Рассудок Шета отказался понимать слова Урайна. В его памяти сохранились воспоминания обо всем, кроме прошедшей ночи.
– Твой плащ? И где же он? – запальчиво спросил Шет, озираясь. Никакого плаща ни на себе, ни на кровати, ни на полу он не видел.
Урайн удовлетворенно улыбнулся.
– И тем не менее он на тебе. Попробуй сними его.
Шет растерянно похлопал себя по груди и по животу, как харренский купец на ярмарке, который под тремя шубами взялся разыскать запропавший кошель. Ничего, кроме нательной рубахи.

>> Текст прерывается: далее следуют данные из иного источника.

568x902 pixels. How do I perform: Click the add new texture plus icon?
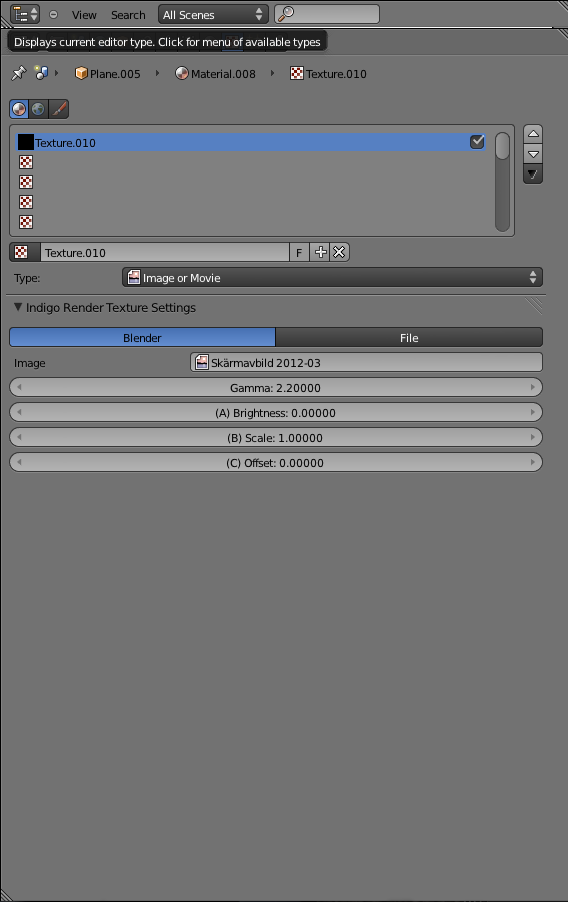coord(320,252)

– Так прозрей же, Нуатахиннан, мой любезный Брат по Багровой Печати! – От слов Урайна, казалось, готов изойтись трещинами предвечный хрусталь небес.
Кожа Шета заструилась сполохами призрачного огня. Голову сжал раскаленный обруч ужаса. В этот миг он понял, что переступил грань смерти, властвующей над живущими. Он прозрел. Его тело плотно окутывал багровый плащ, леденящее Ничто.

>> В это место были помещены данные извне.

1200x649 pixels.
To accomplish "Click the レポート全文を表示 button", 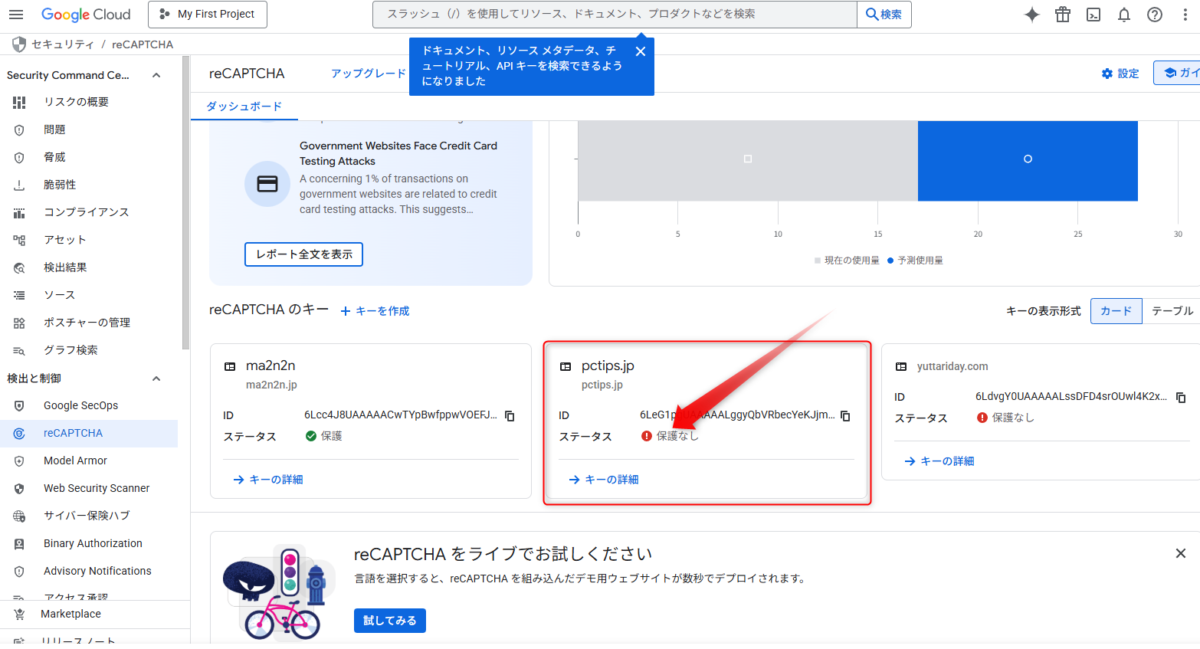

Шета захлестнула ненависть. Она была сильна настолько, насколько только может быть сильна ненависть сломленного человека. Его обвели вокруг пальца. Его купили, словно трехгрошовую лярву. Его, отпрыска рода шлемоблещущих Лагинов, запеленали, как младенца, в багровую тьму.
– Я убью тебя, – сказал Шет окс Лагин после долгой паузы.
– Ночью ты не думал так и не говорил так, – жестко сказал Урайн. – Сейчас ты лжешь самому себе. Но ложь пройдет, как прошла язвенная болезнь, и ты поймешь, что не хочешь моей смерти, как вчера не хотел своей собственной.